▶ **The problem**
Copy out the full listing exactly, omitting any picture it contains.

▶ **Records for the exercise**
= = = = = = =
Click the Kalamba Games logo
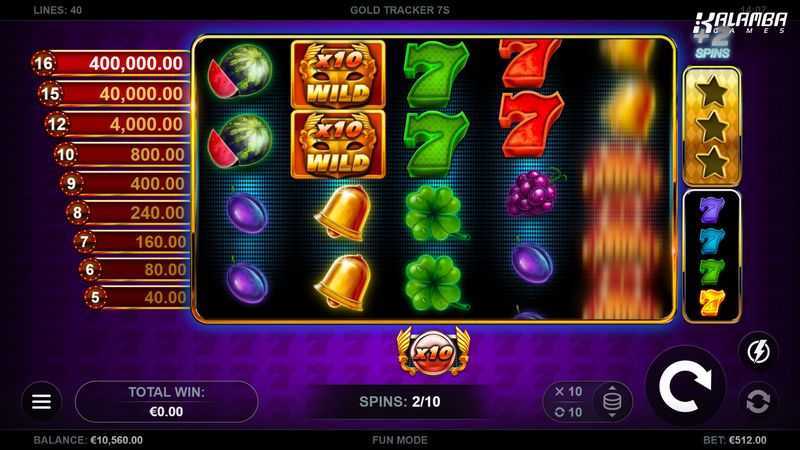(x=740, y=23)
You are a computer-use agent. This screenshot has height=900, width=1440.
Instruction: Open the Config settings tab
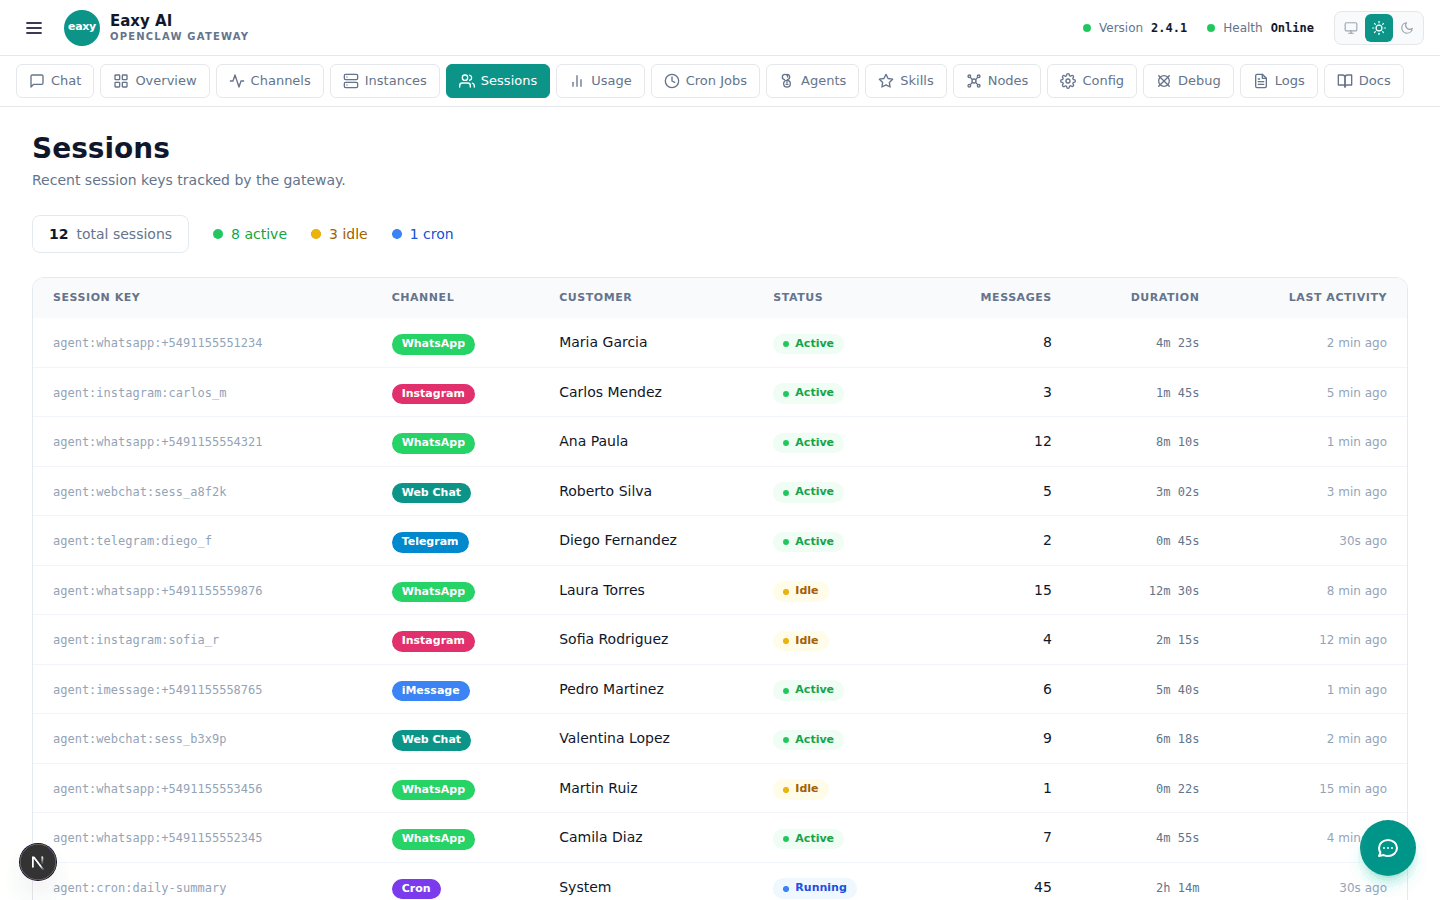click(x=1092, y=81)
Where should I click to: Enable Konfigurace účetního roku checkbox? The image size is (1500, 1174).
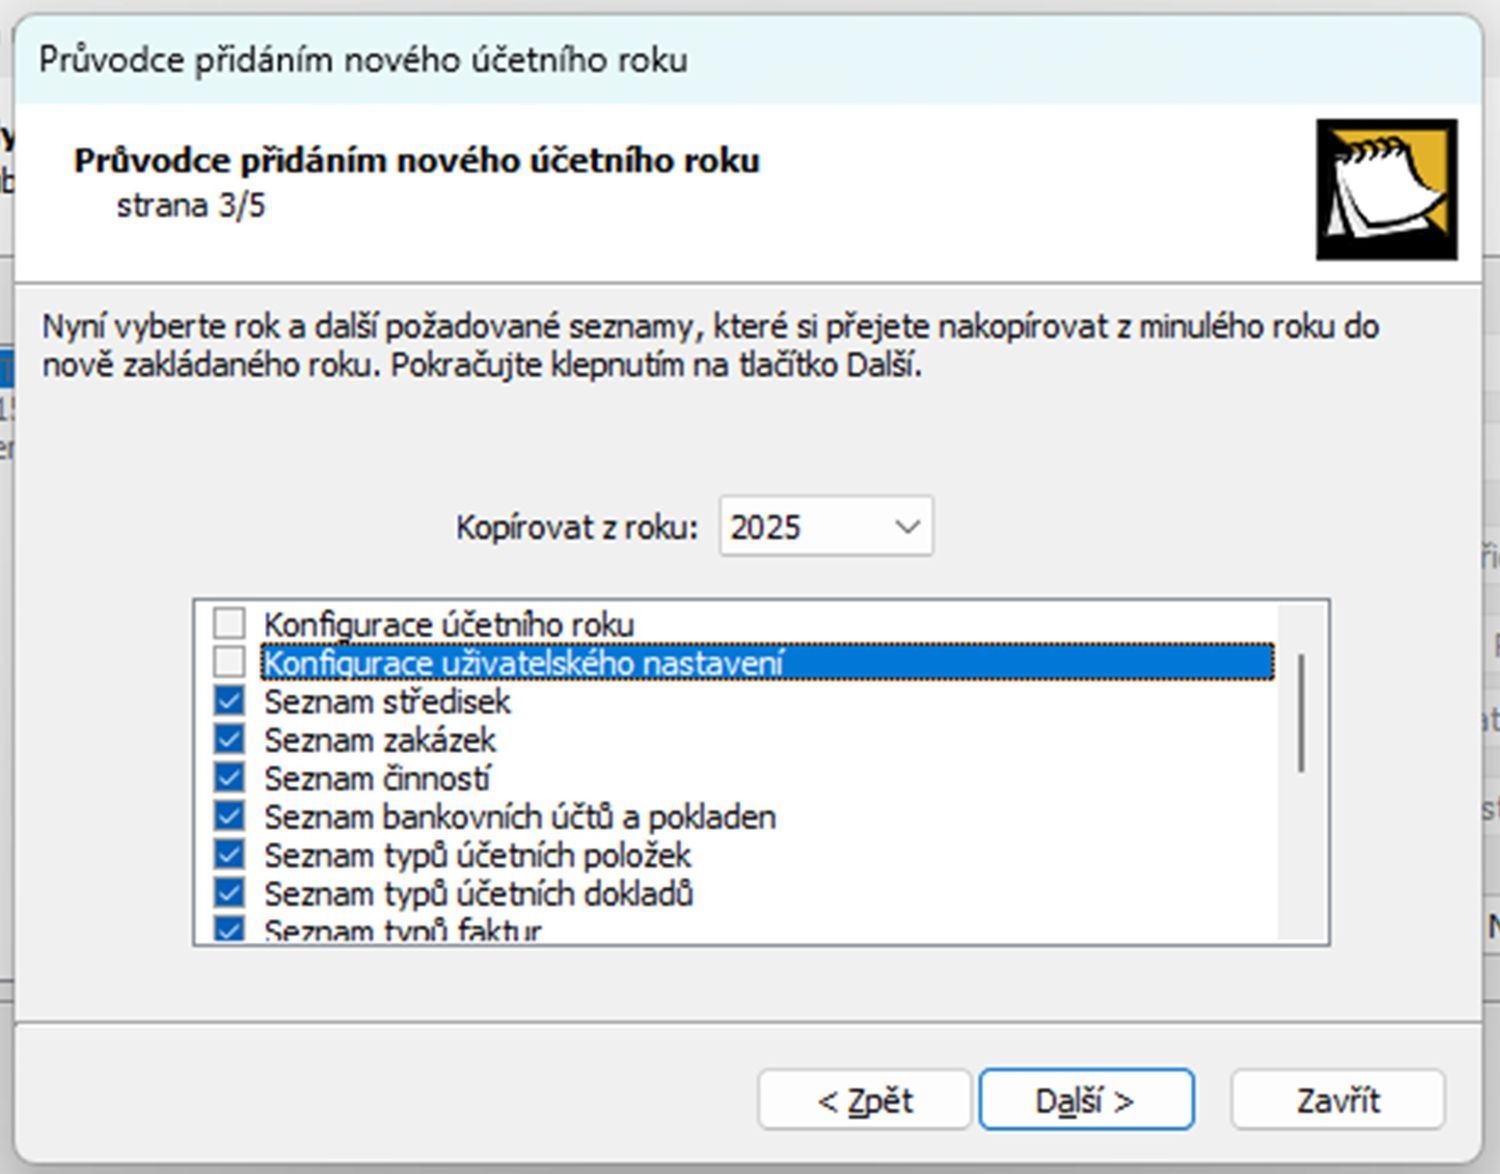click(x=229, y=623)
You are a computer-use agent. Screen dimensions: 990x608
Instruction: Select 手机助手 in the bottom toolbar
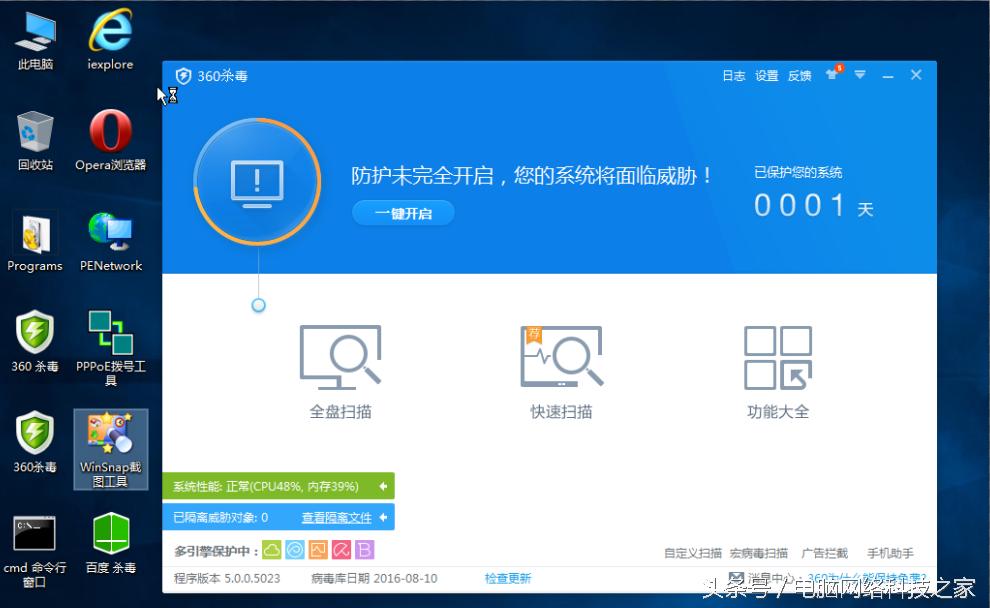pyautogui.click(x=892, y=552)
= = = = = = =
▶ **Exercise response**
Click the Kalamba Games logo
(x=740, y=23)
You are a computer-use agent. This screenshot has height=900, width=1440.
Instruction: Open the Config settings tab
click(x=1092, y=81)
Where should I click to: Enable Konfigurace účetního roku checkbox? The image size is (1500, 1174).
click(x=229, y=623)
You are a computer-use agent. Screen dimensions: 990x608
Instruction: Select 手机助手 in the bottom toolbar
pyautogui.click(x=892, y=552)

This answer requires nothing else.